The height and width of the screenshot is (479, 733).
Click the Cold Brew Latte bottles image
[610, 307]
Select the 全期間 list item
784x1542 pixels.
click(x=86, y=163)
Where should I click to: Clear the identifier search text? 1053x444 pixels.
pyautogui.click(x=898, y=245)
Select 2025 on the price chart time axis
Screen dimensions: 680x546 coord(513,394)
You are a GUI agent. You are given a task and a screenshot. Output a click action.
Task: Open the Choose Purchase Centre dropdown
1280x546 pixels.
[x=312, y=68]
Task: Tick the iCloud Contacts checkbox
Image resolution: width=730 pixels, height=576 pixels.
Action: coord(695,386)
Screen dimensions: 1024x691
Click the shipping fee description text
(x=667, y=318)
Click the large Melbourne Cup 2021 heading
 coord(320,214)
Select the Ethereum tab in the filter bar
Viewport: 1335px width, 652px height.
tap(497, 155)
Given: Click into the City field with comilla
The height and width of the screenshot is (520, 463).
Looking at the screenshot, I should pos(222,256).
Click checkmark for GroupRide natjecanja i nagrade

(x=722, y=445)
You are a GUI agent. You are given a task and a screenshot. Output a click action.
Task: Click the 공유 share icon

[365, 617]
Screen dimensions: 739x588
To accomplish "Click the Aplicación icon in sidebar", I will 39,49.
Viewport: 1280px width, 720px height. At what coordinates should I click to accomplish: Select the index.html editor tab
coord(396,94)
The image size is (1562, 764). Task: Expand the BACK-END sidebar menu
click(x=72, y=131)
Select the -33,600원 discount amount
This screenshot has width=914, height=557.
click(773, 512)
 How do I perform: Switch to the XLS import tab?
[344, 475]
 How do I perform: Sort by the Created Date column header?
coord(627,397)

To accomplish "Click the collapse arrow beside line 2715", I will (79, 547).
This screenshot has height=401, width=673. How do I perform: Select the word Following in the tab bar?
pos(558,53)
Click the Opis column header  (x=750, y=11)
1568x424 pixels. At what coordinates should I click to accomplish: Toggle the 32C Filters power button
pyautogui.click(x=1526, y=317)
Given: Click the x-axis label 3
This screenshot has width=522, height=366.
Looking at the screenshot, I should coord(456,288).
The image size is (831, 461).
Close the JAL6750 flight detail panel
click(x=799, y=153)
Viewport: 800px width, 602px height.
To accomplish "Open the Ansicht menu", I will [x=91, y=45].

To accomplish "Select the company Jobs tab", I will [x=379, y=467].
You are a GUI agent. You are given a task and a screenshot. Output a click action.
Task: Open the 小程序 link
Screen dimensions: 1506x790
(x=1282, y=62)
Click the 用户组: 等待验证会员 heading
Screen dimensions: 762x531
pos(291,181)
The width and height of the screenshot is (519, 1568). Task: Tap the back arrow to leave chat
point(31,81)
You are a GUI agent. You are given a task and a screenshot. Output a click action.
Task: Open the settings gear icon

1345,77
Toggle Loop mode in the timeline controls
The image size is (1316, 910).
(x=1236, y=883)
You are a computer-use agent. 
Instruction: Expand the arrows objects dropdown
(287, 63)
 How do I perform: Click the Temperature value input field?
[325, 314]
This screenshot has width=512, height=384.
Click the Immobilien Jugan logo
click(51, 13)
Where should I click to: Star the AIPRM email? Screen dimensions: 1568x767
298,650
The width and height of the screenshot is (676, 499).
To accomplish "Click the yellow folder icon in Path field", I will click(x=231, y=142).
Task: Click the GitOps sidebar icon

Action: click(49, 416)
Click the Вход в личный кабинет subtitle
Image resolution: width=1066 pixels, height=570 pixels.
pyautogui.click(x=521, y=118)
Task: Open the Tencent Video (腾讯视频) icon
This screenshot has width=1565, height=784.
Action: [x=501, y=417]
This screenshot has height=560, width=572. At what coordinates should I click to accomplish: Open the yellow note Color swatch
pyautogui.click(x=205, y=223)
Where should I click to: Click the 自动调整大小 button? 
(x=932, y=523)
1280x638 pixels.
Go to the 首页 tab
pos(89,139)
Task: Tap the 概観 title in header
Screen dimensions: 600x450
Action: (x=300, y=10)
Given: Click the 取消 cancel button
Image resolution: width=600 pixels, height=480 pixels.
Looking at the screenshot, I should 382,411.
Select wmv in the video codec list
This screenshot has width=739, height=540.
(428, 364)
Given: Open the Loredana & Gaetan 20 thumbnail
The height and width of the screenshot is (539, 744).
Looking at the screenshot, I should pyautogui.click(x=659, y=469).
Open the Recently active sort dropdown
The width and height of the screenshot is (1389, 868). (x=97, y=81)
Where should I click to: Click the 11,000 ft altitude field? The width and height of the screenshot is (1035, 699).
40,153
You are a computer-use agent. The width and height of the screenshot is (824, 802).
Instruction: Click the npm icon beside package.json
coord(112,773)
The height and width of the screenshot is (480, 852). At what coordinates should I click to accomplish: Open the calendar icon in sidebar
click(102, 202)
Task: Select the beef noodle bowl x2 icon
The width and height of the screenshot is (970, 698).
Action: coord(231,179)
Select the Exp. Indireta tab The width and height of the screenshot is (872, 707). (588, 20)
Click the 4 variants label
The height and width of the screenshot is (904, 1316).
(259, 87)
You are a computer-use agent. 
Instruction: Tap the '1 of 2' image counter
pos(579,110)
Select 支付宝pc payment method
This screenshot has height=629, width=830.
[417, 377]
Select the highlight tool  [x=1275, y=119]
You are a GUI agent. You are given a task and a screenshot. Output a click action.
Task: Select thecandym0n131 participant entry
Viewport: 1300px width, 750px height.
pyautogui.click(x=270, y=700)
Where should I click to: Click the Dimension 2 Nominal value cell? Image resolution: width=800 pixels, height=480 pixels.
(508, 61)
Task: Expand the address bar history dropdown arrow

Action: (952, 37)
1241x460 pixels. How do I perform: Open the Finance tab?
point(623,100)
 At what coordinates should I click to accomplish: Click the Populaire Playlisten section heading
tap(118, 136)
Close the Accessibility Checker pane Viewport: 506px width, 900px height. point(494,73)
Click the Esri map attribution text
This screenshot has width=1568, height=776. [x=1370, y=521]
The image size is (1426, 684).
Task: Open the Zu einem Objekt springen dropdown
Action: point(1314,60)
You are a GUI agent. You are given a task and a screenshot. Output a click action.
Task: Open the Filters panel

--------

=== THE PROBLEM ===
Answer with one number: how many lines in the listing hold "will".

=== RESULT OF THIS EXERCISE ===
5